All these ridiculous downs break me up bit by bit and sometimes I wonder whether I am good enough, whether I’m strong enough and whether I deserve what I have. I used to have much more confidence than this. For some reason, I can’t get myself to trust myself, which is why I don’t understand why others put so much faith in me. And especially since I can’t get myself to trust myself, how am I going to get my team to trust me?
But I have to say, while all these downs do get to me at times, I’m also thankful to have the people who trust in me, who push me on bit by bit. I’m definitely not the best human being around, but it’s also through all these adversities I grow up as a person. I’ve realised it’s hard to hear apologies and thanks, much less encouragement, so I appreciate these words so much more.
I decided to write this post not because I needed to rant so much about my downs. But I wanted to remind myself of how blessed I am to have people who care about me so much. These past few weeks have been pretty hard, but I’ve had people who have known of my presence (but only know me personally for just a few days) offering to help me out on any issues that I may face and also encourage me on even though they have no obligation to.
Jaded from people’s harshness, but also full of hope after reading such a message.
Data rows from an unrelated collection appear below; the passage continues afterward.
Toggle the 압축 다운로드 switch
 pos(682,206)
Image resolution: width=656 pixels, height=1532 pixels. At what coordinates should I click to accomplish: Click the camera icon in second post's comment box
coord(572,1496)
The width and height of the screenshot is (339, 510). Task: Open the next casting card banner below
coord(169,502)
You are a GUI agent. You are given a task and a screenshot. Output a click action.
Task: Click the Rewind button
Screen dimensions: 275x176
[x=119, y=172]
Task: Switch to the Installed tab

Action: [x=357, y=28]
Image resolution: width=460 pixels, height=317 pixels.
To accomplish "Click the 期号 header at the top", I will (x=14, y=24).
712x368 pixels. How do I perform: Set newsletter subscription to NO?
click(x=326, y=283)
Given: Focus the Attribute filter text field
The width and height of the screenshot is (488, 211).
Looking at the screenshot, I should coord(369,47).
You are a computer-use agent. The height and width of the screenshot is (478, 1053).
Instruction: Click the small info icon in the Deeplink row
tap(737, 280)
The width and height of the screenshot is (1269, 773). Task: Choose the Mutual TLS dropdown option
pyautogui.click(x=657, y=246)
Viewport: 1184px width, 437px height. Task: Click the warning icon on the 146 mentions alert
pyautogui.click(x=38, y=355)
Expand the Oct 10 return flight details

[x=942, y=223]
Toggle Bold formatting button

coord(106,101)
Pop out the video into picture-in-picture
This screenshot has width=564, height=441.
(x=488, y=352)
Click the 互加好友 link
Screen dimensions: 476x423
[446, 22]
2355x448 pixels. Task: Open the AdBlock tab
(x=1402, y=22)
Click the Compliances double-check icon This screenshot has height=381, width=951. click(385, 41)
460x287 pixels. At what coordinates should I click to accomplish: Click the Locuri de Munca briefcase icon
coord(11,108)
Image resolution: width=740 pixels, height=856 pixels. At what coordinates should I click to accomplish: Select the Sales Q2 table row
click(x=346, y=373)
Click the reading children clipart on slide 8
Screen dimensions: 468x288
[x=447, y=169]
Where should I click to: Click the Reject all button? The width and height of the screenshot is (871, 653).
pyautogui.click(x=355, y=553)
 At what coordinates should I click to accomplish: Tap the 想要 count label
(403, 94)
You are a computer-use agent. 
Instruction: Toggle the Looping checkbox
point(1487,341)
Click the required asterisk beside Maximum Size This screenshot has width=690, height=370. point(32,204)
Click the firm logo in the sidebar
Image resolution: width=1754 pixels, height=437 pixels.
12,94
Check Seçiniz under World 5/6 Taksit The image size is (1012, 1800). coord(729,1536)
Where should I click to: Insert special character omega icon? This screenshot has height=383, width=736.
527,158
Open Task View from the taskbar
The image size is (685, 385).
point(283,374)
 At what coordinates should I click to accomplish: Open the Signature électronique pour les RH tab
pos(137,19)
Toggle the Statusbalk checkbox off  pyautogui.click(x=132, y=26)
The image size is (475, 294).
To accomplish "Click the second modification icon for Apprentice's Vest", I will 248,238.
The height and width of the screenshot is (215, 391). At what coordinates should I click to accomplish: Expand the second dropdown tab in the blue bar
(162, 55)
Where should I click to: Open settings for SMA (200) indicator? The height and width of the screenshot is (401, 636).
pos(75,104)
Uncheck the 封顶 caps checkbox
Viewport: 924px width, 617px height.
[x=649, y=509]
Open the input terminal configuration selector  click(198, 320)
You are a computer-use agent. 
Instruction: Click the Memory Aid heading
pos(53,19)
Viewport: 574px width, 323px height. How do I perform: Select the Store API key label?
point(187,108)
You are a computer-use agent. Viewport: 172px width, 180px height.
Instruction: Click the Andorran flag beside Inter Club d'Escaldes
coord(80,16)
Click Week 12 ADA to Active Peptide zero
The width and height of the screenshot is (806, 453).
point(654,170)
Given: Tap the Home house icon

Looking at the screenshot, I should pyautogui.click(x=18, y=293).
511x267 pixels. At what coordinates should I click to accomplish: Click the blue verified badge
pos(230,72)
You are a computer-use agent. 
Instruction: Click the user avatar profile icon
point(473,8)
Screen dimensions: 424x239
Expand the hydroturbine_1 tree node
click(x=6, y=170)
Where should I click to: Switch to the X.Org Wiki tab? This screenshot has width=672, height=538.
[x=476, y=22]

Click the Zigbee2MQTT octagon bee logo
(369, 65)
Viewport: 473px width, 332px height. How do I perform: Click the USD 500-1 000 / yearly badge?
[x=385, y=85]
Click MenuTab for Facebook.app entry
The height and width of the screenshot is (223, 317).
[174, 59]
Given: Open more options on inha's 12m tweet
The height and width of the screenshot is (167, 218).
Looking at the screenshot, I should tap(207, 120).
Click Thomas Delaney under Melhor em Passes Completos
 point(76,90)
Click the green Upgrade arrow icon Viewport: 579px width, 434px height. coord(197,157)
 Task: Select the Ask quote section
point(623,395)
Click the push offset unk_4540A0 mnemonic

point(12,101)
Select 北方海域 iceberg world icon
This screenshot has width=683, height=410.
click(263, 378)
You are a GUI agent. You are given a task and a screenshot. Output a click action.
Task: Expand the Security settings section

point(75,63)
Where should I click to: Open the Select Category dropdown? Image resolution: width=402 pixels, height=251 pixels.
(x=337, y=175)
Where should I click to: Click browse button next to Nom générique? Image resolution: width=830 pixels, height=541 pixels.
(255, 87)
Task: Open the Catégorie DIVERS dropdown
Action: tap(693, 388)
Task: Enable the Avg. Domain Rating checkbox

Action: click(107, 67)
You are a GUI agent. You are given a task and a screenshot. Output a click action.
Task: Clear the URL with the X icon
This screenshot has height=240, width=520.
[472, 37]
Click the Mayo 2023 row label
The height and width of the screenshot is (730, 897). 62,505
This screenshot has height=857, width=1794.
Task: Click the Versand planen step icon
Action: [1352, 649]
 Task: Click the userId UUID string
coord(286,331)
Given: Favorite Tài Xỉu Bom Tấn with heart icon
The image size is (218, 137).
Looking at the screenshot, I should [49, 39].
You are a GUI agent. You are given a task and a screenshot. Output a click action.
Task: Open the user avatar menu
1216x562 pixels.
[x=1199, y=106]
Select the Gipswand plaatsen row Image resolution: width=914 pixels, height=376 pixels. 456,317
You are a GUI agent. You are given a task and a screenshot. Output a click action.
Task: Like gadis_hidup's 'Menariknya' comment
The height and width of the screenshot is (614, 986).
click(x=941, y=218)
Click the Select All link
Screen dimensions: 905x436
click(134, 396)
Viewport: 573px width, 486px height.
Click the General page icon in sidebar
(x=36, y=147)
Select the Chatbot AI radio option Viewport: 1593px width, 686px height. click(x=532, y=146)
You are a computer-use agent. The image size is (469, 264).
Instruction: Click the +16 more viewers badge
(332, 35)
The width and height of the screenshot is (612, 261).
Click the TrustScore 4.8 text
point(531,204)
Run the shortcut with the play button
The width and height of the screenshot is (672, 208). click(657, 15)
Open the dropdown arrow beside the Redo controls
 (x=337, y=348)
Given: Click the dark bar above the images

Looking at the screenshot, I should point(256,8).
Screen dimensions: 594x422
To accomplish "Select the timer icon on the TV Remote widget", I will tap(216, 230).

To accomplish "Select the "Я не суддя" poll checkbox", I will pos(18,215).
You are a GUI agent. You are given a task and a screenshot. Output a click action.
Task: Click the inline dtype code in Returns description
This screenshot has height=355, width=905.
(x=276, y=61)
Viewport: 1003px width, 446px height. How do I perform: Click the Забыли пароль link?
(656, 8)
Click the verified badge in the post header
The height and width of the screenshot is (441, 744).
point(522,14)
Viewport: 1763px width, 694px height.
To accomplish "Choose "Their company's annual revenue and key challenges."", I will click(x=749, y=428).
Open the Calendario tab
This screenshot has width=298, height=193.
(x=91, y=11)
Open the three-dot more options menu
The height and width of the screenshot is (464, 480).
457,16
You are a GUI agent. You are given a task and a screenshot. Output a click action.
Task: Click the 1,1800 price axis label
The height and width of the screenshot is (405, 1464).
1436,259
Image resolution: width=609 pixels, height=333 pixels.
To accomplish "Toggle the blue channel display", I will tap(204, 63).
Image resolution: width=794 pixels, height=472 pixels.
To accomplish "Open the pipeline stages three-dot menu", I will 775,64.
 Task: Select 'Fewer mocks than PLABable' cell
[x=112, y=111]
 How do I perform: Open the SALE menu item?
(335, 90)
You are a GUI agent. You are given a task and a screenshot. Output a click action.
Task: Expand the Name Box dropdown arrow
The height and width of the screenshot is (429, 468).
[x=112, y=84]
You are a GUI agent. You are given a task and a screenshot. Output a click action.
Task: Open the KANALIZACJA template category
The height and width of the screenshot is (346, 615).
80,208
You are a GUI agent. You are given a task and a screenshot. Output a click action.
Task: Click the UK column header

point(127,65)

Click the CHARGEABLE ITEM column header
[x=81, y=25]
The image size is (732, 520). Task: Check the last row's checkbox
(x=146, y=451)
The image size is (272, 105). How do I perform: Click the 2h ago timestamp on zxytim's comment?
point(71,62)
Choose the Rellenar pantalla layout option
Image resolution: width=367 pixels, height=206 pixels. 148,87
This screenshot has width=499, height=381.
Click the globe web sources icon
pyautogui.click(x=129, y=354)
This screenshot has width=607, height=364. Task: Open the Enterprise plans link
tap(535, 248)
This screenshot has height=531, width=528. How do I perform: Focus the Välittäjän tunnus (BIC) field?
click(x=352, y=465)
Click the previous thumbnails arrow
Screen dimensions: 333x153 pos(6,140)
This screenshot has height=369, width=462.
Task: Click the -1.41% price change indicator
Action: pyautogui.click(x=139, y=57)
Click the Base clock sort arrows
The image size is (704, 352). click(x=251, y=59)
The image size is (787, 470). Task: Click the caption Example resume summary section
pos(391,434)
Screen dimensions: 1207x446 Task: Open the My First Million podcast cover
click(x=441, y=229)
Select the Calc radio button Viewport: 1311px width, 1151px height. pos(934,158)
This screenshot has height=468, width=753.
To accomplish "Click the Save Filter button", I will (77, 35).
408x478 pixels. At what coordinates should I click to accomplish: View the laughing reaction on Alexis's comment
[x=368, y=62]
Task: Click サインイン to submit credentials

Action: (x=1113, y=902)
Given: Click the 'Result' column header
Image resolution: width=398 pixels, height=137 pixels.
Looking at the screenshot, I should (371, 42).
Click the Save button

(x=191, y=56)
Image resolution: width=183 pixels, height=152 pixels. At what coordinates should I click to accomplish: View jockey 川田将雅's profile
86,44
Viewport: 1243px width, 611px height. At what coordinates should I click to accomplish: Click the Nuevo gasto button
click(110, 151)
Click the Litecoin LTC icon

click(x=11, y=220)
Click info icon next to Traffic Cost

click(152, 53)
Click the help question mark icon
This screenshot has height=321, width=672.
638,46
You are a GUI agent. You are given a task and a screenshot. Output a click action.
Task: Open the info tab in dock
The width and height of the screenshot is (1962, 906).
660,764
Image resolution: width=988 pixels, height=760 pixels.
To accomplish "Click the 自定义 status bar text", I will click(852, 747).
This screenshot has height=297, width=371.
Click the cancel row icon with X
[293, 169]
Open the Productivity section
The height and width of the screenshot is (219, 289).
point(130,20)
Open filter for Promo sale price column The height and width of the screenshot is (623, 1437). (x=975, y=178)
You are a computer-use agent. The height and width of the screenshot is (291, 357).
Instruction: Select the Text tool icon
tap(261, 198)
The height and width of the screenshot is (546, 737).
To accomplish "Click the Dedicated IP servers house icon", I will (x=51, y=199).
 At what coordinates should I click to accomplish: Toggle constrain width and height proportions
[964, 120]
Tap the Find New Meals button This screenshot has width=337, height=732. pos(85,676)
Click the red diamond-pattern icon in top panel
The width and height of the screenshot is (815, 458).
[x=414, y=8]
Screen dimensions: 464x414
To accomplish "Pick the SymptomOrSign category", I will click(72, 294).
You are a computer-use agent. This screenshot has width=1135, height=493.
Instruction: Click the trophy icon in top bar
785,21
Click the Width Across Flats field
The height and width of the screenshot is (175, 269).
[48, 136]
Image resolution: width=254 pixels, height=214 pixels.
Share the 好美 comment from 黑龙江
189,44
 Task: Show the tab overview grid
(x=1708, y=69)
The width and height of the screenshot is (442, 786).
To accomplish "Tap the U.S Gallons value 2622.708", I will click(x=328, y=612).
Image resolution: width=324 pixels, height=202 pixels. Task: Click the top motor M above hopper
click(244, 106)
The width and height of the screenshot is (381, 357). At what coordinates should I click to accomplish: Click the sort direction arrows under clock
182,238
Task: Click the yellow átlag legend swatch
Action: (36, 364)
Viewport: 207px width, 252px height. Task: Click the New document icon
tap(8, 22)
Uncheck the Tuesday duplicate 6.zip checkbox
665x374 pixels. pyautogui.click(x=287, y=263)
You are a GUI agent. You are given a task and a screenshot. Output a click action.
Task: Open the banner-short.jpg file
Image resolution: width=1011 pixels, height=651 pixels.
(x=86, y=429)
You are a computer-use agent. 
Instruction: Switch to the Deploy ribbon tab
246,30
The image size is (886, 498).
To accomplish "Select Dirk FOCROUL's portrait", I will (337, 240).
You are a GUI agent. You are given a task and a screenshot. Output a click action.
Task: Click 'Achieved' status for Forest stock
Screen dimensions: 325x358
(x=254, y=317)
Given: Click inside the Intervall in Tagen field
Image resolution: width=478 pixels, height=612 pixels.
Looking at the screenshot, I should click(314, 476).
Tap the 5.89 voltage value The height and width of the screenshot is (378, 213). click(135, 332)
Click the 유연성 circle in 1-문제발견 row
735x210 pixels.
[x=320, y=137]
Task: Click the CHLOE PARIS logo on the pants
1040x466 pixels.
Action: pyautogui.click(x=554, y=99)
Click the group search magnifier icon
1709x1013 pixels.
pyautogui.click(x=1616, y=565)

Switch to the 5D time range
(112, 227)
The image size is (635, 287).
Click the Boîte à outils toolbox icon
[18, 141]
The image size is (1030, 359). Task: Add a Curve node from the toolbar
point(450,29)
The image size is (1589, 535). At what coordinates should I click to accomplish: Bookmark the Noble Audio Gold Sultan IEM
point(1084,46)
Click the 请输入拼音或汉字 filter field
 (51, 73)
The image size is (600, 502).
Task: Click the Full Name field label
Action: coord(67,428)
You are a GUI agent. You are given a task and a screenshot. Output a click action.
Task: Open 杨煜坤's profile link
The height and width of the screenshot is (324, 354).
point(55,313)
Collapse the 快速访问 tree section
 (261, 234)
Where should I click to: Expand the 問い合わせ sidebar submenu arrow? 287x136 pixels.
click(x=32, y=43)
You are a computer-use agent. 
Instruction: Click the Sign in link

I’ve never thought I would receive so much kindness from a senior. At that instance, it didn’t matter to me how much I went through for the past few weeks because that message made everything worth it.
I’ve also been told to confide in people at any time of the day. And such a thoughtful message from a senior did give me the same feeling of being so blessed with people around me as well.
Every day I wake up feeling inferior to so many people. I know I can’t give up at this point in time, but I still feel like there are so much more people that are better than me. But every day, I push myself on and do the things that I would never have done, one step at a time. Even if I don’t trust in myself, just push away all thoughts and continue working on everything I believed in. I know sooner or later I will probably be so hurt inside (maybe I already have, sickened by worrying my wits out every day), but I’ll deal with it later.
People tell me, your status now is different, you’re like an immortal now, something that not everyone can achieve. I tell them no, I’m still a human, I still eat and sleep. But more important, I still feel, albeit not showing any emotions at all.